English Dub Review: Africa Salaryman “Africa Play-by-Play Commentator”

 

 

Overview (Spoilers Below)

It’s time for an office-wide stress test. The new guy, Ninja Crane, doesn’t know what that entails, so Lizard does his best to explain it to him. Toucan—who is an idiot, by the way—thinks Lizard’s explanation borders on harassment and makes him apologize to the rookie. However, it’s revealed that Crane is actually afraid of Big Cat’s “resting terror face.” Remember this fact, it comes into play later.

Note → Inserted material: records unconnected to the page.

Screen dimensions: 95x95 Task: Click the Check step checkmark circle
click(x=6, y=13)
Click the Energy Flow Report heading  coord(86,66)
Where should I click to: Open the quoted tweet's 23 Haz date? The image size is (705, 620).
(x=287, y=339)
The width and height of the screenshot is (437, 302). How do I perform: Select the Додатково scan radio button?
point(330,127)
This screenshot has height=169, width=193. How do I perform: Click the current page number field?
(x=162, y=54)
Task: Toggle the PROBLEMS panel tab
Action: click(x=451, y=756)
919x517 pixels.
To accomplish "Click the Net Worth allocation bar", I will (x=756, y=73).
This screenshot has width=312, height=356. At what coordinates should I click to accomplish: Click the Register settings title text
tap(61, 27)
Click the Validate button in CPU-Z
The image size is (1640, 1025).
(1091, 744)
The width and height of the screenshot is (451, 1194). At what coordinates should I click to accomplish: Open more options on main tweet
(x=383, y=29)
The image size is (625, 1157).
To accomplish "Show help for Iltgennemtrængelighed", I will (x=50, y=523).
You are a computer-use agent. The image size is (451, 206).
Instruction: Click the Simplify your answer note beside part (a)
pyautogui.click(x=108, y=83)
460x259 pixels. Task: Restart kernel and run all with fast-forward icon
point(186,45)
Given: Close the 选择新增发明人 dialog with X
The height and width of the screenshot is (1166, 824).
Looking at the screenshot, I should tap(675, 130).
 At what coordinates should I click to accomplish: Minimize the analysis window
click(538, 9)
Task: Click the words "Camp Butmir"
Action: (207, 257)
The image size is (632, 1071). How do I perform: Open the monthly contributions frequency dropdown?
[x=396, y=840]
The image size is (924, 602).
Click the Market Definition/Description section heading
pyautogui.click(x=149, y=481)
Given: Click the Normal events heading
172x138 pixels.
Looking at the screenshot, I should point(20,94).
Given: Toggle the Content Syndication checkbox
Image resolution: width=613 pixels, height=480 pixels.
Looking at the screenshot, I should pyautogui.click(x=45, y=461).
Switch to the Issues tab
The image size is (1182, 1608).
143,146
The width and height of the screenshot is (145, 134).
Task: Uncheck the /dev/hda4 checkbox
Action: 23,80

A week after the stress test, they have a company-wide physical. After we learn Toucan’s poor eating/living habits have him flirting with diabetes, a realization about Big Cat is unearthed. The monstrous cat is afraid of needles. At first, he blames the affliction on a distaste of blood. But he doesn’t mind gory movies or when Lizard has his tail constantly ripped off. Turns out, he’s afraid of the needle’s tiny prick. A “professional” gazelle nurse manages to draw a sample even though she is terrible at her job.

Later on, Ninja Crane is messing up in a big way. He’s sending emails meant for his mom to important clients. To help whip the kid into shape, Toucan holds an impromptu game show. The rules are simple—whoever acts the most like a functioning adult is the winner. Lethal Hamster loses right away because he’s a damn psychopath. And while Bigs and Lizard do okay, Crane is the clear winner.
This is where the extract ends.